Here are a few pointers we picked up along the way.  This isn’t a list that has been scholarly assembled through research and focus groups.  The lessons below are hard earned strategies that we try to work into our every day life.  Anyone with less than a year in should print this out and put it on the refrigerator.

  1. Hug your spouse every day.  Physical touch is critical to maintaining intimacy in a relationship.  Remember, this is a marathon, not a sprint.  The definition of intimacy changes over time.  What doesn’t change is the warmth that a hug gives your spouse.
  2. Tell your spouse you love them every day.  Even when you are not near them, and even when they are not being very loveable.  Sometimes conflicting schedules keep us apart, but a text message saying you love them and are thinking about them goes a long way in getting through the day.
  3. Have a regular date night and protect it viciously.  Even when you have young children, make it happen.  Meet for lunch, get a coffee, even grocery shop together just to get some time in with each other.
  4. Marry for companionship…Don’t marry for money, don’t marry for looks, don’t even marry for love.  It’s a long journey and you want to pick someone you will enjoy the trip with.  Looks fade, money goes away, and sometimes even love waxes and wanes; but a good friend will always be there for you.
  5. Yes, opposites attract, but it is the things we have in common that bind us together.  I am spontaneous and very loud, my wife is very deliberate and quiet.  We literally could not be more opposite in personality, but we are bound by our commitment to our family and our shared values.  If you are not in sync on the big things in life, the little things will eat you alive.
  6. Make new friends as a married couple and insert space between you and your single friends.  Going out for “Boys and girls nights” is like an alcoholic who has stopped drinking, but has one every now and then just to take the edge off.  When you go out, you should go out as a couple. And if you go out without your spouse, you need to go out with other married people, not your single friends.  Your old drinking buddy from college is going out for a completely different reason than you are.  By eliminating opportunities to be distracted from your marriage, you will stay focused on your spouse and not be tempted by someone who seems to give you what might be lacking at the time.  This is counter cultural, but is a key to a successful long term marriage.  It also requires a little growing up on your part.  You don’t have to give up your pals, but you shouldn’t be out prowling with them either.

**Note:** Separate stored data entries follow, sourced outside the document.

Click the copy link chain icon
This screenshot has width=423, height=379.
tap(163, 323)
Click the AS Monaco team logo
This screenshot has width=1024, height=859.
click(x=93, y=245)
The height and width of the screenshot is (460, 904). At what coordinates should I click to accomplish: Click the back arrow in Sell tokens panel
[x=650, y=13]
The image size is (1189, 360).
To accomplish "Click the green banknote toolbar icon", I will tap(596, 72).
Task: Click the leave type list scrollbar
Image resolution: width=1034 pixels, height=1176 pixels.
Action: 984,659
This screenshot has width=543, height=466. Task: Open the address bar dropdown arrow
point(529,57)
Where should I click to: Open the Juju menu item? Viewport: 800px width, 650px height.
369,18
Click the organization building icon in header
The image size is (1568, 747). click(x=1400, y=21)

  7. Walk away from your need to always have to be right.  Even if you get your spouse to give in to your way of thinking, they are really just trying to end the discussion.  A “tie” is an acceptable outcome in any situation in your marriage.
  8. Learn to say I am sorry.  And when your spouse says they are sorry, FORGIVE them.  Bury the hatchet and walk away.  It is not always so easy to forget, but if you forgive and release yourself from carrying that burden, you will be much happier.  Bringing up old arguments time and time again erodes the pilings of your marriage and creates resentment.
  9. Do not speak harsh words to each other or lash out verbally. A bell cannot be unrung and harsh words reside in the spirit of your spouse for eternity.  Learning to pause before you say something mean and ask yourself if this is really going to help resolve the issue is an investment in your relationship.  It took me some time to learn this, as it is 100% against my nature, but there is no reason to be mean to my wife.  It may make you feel better to get it out, but it just transfers the angst.  If you find yourself continually saying you are sorry, maybe you need to swim upstream a bit and stop the words before you have to eat them.
  10. Go to bed at the same time.  This seems so trivial and in some ways impossible, but when you wind down the day together it binds you.  It is one of the best times to communicate as well.
  11. Eat dinner together every night if it is even remotely possible.  As a family we have eaten dinner at the table together 95% of the time over the last 20 years.  This takes intentionality and planning, but will reap dividends for years to come.  So much happens around the dinner table, whether it’s just the two of you or an entire family.
  12. Accept that there is a natural order in life and embrace your role as well as your spouses.  Successful marriages and families embrace this and build on their  complementary strengths and talents.  Speaking specifically to the men- you need to be a leader of, a provider for, and a protector to your family.   This might be countercultural, but our culture is not set up to honor and protect a long term relationship, so in a sense, long term marriages are countercultural by nature.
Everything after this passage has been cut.